I count 82, but yeah.
> It seems to me like an extreme measure to disable gcov-based profiling
> for all files on an architecture when only a small fraction of code
> would actually be affected.
>
> I'll gladly admit that I haven't followed the full discussion that lead
> to your patch, so maybe some of the following suggestions may already
> have been proposed.
>
> What about marking source files that contain 'noinstr' using the
>
> GCOV_PROFILE_<filename.o> := n
>
> directive that gcov-kernel profiling provides to exclude those files
> from being compiled with the corresponding profiling flags? If that's
> too much effort there's also a directive for excluding all files in a
> directory.
It's just not scalable and super fragile. Forget one and you have a
potentially dead kernel. At the same time, we'll end up excluding
significant chunks of the core kernel that way, also limit the use of
GCOV.
> If there was a way to automatically identify 'noinstr'-afflicted source
> files (e.g. by grepping the pre-processed source files), one could also
> automate this process by adjusting the kbuild-code that adds profiling
> flags to automatically exclude such files.
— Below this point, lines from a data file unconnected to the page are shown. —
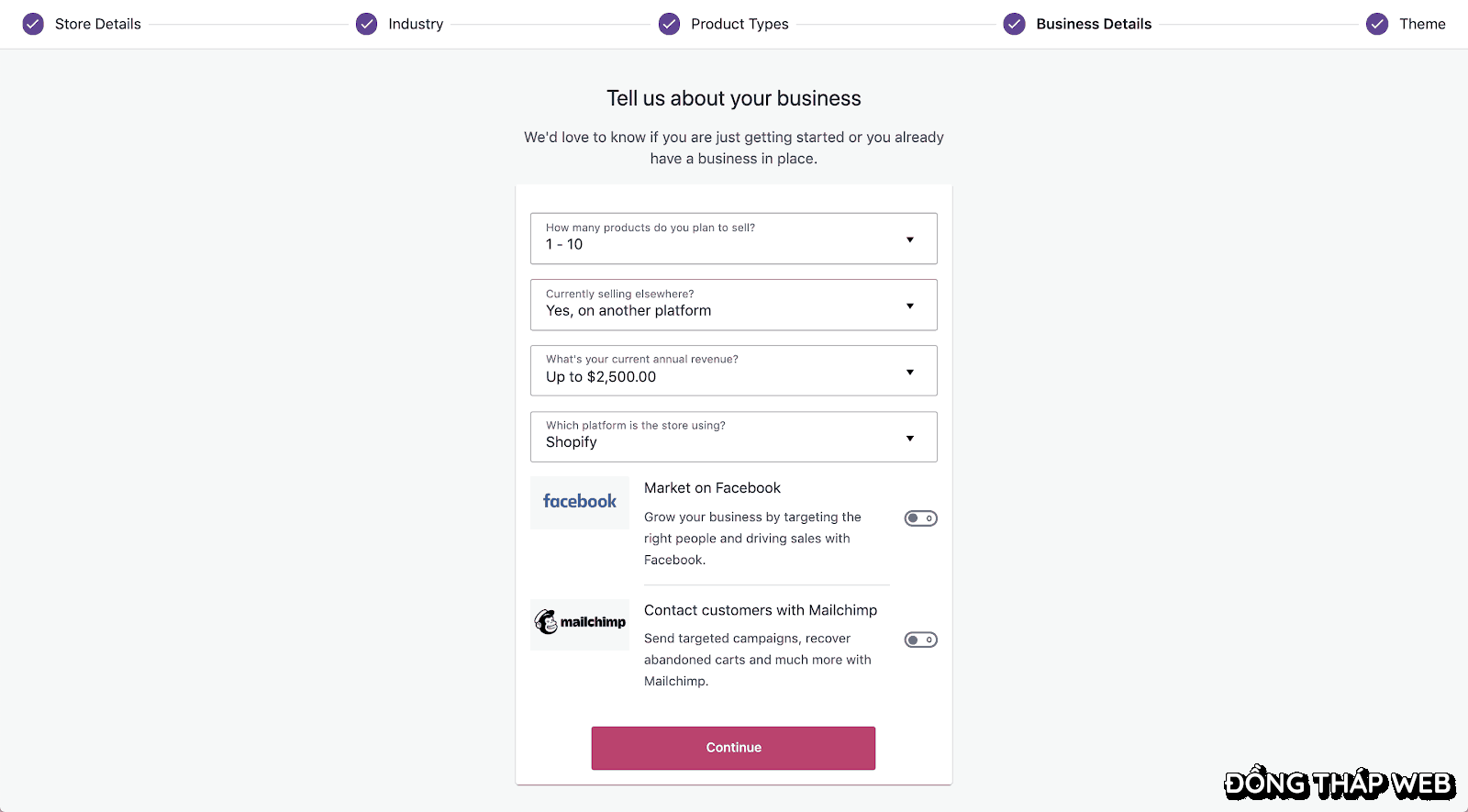Jump to the Theme step
1468x812 pixels.
[x=1422, y=24]
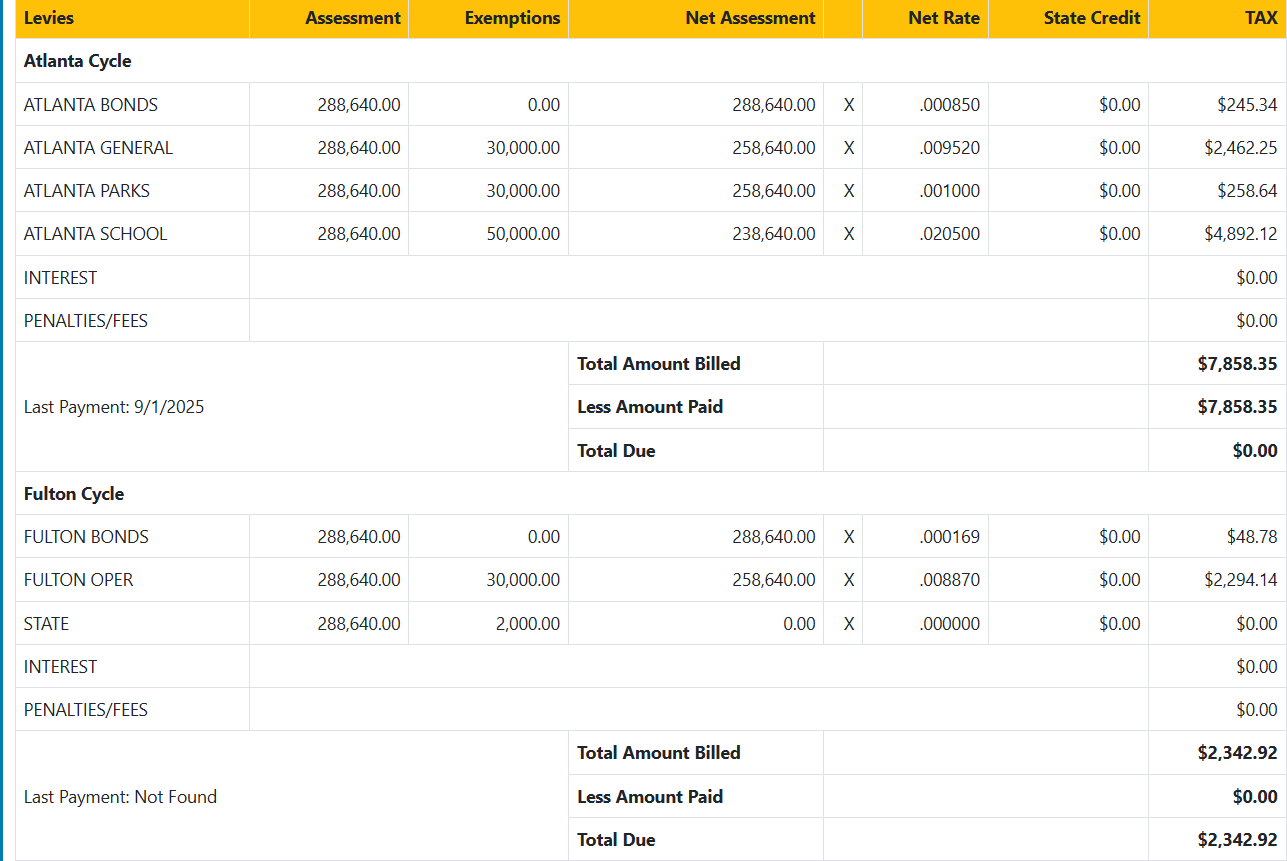Click the Levies column header
The height and width of the screenshot is (861, 1287).
(x=48, y=18)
Or we just wait for the compilers to implement the required function
attribute and then make the whole thing depend on having a recent enough
compiler, which is what I'm hoping for.
Developers should use recent compilers anyway...
> > Until such time as that compilers have added a function attribute to
> > disable this instrumentation, mark GCOV as broken.
> >
> > Signed-off-by: Peter Zijlstra (Intel) <peterz@...radead.org>
> > ---
> > arch/x86/Kconfig | 2 +-
> > kernel/gcov/Kconfig | 4 ++++
> > 2 files changed, 5 insertions(+), 1 deletion(-)
> >
> > diff --git a/arch/x86/Kconfig b/arch/x86/Kconfig
> > index 86dae426798b..c0f8c9d4c31a 100644
> > --- a/arch/x86/Kconfig
> > +++ b/arch/x86/Kconfig
> > @@ -75,7 +75,7 @@ config X86
> > select ARCH_HAS_FAST_MULTIPLIER
> > select ARCH_HAS_FILTER_PGPROT
> > select ARCH_HAS_FORTIFY_SOURCE
> > - select ARCH_HAS_GCOV_PROFILE_ALL
> > + select ARCH_HAS_GCOV_BROKEN
>
> Assuming none of the above mentioned alternatives are viable, removing
> ARCH_HAS_GCOV_PROFILE_ALL should be enough for your purpose. This way
> you are already excluding all source files from automatic profiling on x86.
But you can still select one manually, which is not safe.
> Users that are absolutely sure that their code can work with
> gcov-profiling can manually edit their sub-Makefiles to list those files
> that should be instrumented. In my opinion your introduction of
> ARCH_HAS_GCOV_BROKEN unnecessarily takes away this capability.
Are there any users? Who uses this GCOV stuff, and should we migrate
them to KCOV?
The thing is, I got dead kernel reports from KCOV users really quickly
after all this landed, I've never even heard of a GCOV user, let alone
had a problem report from one.
Given all this seems mostly unused, I suppose we can wait for the
compilers to implement the attribute and simply ignore any and all
problems stemming from the use of GCOV -- telling them to go use KCOV
instead.
At the same time; since there are no users (that I know of), I don't see
the problem with killing the entire thing for x86 either.